Toke Høiland-Jørgensen Nov. 14, 2019, 3:12 p.m. UTC | #12

Björn Töpel <bjorn.topel@gmail.com> writes:

> On Thu, 14 Nov 2019 at 15:55, Toke Høiland-Jørgensen <toke@redhat.com> wrote:
>>
> [...]
>> I don't really have anything to back it up, but my hunch is that only 4
>> entries will end up being a limit that people are going to end up
>> hitting. And since the performance falls off quite the cliff after
>> hitting that limit, I do fear that this is something we will hear about
>> quite emphatically :)
>>
>
> Hmm, maybe. I have 8 i40e netdevs on my test machine, all running XDP,
> but I don't think that's normal for deployments. ;-)

Well, the fact that products like this exist kinda indicates that this
is something people are doing, no?

• **TASK OBJECTIVE**:
Extend the mailing list exchange about XDP beyond its last line. These records have no connection to the mailing list exchange about XDP.

• **Data items**:
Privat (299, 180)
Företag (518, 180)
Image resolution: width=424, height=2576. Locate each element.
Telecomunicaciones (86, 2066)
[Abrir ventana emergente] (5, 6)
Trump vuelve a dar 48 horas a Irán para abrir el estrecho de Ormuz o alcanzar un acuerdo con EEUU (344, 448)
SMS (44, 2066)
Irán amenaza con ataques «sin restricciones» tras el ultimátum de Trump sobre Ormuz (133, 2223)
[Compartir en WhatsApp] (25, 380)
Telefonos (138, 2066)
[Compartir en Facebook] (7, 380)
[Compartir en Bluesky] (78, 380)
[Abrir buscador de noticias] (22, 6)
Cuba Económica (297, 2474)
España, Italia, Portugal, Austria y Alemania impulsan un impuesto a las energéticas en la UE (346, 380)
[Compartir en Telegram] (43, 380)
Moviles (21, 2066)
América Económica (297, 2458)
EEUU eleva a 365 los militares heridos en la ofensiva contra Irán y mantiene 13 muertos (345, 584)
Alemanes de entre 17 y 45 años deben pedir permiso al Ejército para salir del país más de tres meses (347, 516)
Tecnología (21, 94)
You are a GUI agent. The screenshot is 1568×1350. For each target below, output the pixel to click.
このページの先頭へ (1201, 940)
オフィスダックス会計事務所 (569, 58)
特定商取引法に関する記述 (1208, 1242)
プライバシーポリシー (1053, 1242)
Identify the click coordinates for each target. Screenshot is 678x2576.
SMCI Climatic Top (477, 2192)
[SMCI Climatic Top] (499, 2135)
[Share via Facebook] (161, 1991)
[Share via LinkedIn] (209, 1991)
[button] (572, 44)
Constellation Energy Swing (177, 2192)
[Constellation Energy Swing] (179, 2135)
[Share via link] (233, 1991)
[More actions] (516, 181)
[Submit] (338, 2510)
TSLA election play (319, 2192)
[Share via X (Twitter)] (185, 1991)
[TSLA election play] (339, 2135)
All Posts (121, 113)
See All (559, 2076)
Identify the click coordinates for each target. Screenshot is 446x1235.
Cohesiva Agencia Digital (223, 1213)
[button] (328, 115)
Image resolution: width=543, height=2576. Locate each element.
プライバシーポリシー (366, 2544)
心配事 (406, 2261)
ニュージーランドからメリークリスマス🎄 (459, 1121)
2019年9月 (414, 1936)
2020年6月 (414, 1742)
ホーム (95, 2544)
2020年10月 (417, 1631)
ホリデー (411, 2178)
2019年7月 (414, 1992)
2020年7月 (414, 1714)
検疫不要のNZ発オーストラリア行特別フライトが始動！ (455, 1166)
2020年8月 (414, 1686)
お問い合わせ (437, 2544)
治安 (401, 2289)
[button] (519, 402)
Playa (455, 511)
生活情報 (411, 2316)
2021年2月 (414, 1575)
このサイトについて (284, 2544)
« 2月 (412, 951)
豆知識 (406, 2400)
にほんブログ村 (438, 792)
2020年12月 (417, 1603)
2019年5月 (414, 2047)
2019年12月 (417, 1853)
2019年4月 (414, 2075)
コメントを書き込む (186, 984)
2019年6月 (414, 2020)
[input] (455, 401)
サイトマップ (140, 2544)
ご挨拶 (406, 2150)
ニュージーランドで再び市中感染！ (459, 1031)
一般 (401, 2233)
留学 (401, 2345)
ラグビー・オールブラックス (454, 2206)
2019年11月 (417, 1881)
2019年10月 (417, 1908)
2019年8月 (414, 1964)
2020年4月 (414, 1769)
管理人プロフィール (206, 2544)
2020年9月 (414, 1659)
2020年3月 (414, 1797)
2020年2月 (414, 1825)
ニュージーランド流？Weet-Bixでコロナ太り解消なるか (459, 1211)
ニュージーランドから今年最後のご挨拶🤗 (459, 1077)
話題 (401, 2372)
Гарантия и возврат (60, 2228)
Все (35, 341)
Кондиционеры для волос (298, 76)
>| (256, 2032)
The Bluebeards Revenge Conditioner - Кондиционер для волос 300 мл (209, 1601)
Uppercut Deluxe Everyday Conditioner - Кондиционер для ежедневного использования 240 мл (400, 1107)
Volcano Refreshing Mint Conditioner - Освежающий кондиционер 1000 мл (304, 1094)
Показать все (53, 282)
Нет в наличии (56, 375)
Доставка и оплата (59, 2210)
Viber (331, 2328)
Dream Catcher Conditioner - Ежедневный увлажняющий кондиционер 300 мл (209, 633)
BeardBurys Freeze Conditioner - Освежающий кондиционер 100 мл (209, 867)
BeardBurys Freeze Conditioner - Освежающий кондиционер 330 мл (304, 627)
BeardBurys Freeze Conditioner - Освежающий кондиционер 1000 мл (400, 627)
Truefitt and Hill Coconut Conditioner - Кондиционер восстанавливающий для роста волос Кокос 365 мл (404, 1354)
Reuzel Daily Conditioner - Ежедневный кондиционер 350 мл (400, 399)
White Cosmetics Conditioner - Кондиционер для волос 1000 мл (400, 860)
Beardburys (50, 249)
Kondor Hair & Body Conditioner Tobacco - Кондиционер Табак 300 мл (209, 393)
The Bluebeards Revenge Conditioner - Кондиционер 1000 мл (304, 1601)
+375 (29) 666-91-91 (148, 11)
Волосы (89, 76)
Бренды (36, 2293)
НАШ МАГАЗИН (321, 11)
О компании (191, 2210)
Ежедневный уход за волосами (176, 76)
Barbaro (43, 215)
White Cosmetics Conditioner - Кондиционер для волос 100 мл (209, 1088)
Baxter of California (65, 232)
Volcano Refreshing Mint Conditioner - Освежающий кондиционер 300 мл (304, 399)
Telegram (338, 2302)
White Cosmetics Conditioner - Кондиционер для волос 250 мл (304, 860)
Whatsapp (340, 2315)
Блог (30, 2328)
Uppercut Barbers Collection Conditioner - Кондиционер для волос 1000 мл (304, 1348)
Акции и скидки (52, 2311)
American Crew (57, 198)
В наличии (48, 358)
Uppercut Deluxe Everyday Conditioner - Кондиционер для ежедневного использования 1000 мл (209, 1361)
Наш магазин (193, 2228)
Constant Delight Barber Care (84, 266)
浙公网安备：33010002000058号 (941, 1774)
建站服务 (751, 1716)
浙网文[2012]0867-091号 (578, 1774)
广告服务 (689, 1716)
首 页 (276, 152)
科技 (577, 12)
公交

• **RESPONSE FOR THIS EXERCISE**:
https://small-tree.net/products/10gbe-switches/p3e10g-6-sr/

-Toke

Alexei Starovoitov Nov. 15, 2019, 12:30 a.m. UTC | #13

On Wed, Nov 13, 2019 at 09:47:35PM +0100, Björn Töpel wrote:
> From: Björn Töpel <bjorn.topel@intel.com>
> 
> The BPF dispatcher builds on top of the BPF trampoline ideas;
> Introduce bpf_arch_text_poke() and (re-)use the BPF JIT generate
> code. The dispatcher builds a dispatch table for XDP programs, for
> retpoline avoidance. The table is a simple binary search model, so
> lookup is O(log n). Here, the dispatch table is limited to four
> entries (for laziness reason -- only 1B relative jumps :-P). If the
> dispatch table is full, it will fallback to the retpoline path.
> 
> An example: A module/driver allocates a dispatcher. The dispatcher is
> shared for all netdevs. Each netdev allocate a slot in the dispatcher
> and a BPF program. The netdev then uses the dispatcher to call the
> correct program with a direct call (actually a tail-call).
> 
> Signed-off-by: Björn Töpel <bjorn.topel@intel.com>
> ---
>  arch/x86/net/bpf_jit_comp.c |  96 ++++++++++++++++++
>  kernel/bpf/Makefile         |   1 +
>  kernel/bpf/dispatcher.c     | 197 ++++++++++++++++++++++++++++++++++++
>  3 files changed, 294 insertions(+)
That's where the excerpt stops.